-- start RECORDS TO USE --

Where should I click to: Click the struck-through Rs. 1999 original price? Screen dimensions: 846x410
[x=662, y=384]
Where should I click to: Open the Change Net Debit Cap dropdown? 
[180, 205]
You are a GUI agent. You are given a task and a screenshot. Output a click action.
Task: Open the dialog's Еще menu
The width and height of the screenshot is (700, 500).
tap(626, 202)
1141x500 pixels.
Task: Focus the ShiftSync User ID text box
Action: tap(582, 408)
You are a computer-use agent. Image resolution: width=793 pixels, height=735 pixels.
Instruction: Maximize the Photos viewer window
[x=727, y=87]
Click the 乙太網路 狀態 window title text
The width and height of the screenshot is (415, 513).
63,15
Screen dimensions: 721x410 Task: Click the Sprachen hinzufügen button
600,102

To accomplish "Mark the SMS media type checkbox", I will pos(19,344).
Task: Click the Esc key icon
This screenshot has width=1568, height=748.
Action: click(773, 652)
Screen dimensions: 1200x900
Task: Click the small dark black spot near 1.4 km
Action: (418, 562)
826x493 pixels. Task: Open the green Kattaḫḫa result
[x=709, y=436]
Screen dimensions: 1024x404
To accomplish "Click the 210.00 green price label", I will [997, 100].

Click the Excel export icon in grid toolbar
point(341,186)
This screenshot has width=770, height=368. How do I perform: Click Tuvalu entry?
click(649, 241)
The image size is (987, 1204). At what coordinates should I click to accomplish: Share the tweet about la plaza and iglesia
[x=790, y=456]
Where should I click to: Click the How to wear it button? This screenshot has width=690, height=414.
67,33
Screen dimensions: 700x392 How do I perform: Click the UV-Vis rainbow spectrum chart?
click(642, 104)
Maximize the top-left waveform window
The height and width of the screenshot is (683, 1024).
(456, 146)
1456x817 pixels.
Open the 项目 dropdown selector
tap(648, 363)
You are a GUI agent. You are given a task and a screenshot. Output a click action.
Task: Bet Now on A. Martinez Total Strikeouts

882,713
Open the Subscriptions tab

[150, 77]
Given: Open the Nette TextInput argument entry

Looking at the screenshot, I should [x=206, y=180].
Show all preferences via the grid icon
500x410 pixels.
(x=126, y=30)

-- end RECORDS TO USE --

| PROMPT |
Copy out all of the lines above, unchanged.

| EXERCISE RESPONSE |
Where should I click to: Click the struck-through Rs. 1999 original price? Screen dimensions: 846x410
[x=662, y=384]
Where should I click to: Open the Change Net Debit Cap dropdown? 
[180, 205]
You are a GUI agent. You are given a task and a screenshot. Output a click action.
Task: Open the dialog's Еще menu
The width and height of the screenshot is (700, 500).
tap(626, 202)
1141x500 pixels.
Task: Focus the ShiftSync User ID text box
Action: tap(582, 408)
You are a computer-use agent. Image resolution: width=793 pixels, height=735 pixels.
Instruction: Maximize the Photos viewer window
[x=727, y=87]
Click the 乙太網路 狀態 window title text
The width and height of the screenshot is (415, 513).
63,15
Screen dimensions: 721x410 Task: Click the Sprachen hinzufügen button
600,102

To accomplish "Mark the SMS media type checkbox", I will pos(19,344).
Task: Click the Esc key icon
This screenshot has width=1568, height=748.
Action: click(773, 652)
Screen dimensions: 1200x900
Task: Click the small dark black spot near 1.4 km
Action: (418, 562)
826x493 pixels. Task: Open the green Kattaḫḫa result
[x=709, y=436]
Screen dimensions: 1024x404
To accomplish "Click the 210.00 green price label", I will [997, 100].

Click the Excel export icon in grid toolbar
point(341,186)
This screenshot has width=770, height=368. How do I perform: Click Tuvalu entry?
click(649, 241)
The image size is (987, 1204). At what coordinates should I click to accomplish: Share the tweet about la plaza and iglesia
[x=790, y=456]
Where should I click to: Click the How to wear it button? This screenshot has width=690, height=414.
67,33
Screen dimensions: 700x392 How do I perform: Click the UV-Vis rainbow spectrum chart?
click(642, 104)
Maximize the top-left waveform window
The height and width of the screenshot is (683, 1024).
(456, 146)
1456x817 pixels.
Open the 项目 dropdown selector
tap(648, 363)
You are a GUI agent. You are given a task and a screenshot. Output a click action.
Task: Bet Now on A. Martinez Total Strikeouts

882,713
Open the Subscriptions tab

[150, 77]
Given: Open the Nette TextInput argument entry

Looking at the screenshot, I should [x=206, y=180].
Show all preferences via the grid icon
500x410 pixels.
(x=126, y=30)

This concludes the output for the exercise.